(Short exercise)
Starting at the beginning of the material and stopping after the line that contains "Image resolution: width=752", write out those lines again, requests included. Multiply every number in the answers (coordinates and dimensions alike) by 1.6 and round to whole numbers, with halves rounded up.
## Start Records to process
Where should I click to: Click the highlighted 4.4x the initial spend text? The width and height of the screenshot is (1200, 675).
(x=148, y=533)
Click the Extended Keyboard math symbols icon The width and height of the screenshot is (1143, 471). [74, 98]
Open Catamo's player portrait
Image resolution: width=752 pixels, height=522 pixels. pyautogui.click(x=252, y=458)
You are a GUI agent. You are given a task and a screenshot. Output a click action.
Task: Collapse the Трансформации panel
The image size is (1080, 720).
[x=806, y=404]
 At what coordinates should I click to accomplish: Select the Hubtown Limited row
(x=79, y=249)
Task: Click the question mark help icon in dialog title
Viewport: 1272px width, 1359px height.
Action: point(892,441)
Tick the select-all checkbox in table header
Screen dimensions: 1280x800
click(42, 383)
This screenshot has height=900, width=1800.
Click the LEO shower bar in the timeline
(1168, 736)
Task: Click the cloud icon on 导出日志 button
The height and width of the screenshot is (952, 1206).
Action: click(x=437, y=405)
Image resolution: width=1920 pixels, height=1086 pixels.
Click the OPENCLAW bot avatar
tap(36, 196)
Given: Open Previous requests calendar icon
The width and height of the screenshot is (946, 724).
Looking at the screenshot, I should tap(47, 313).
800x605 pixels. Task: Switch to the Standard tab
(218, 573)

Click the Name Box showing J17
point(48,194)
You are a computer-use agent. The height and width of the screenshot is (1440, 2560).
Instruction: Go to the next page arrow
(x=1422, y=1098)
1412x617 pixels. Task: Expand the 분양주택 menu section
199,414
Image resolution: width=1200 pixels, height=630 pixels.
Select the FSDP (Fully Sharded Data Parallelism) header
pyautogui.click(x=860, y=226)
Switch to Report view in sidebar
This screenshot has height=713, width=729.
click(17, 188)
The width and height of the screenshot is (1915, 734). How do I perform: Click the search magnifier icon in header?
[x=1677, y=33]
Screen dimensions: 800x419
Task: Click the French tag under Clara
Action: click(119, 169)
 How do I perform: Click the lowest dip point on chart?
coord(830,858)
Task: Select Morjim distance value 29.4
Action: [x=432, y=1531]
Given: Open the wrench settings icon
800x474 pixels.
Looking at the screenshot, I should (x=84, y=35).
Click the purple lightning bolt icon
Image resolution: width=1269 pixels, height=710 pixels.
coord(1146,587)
## End Records to process
(Task output)
Where should I click to: Click the highlighted 4.4x the initial spend text? The width and height of the screenshot is (1200, 675).
(x=237, y=853)
Click the Extended Keyboard math symbols icon The width and height of the screenshot is (1143, 471). [118, 157]
Open Catamo's player portrait
Image resolution: width=1203 pixels, height=835 pixels. pyautogui.click(x=403, y=733)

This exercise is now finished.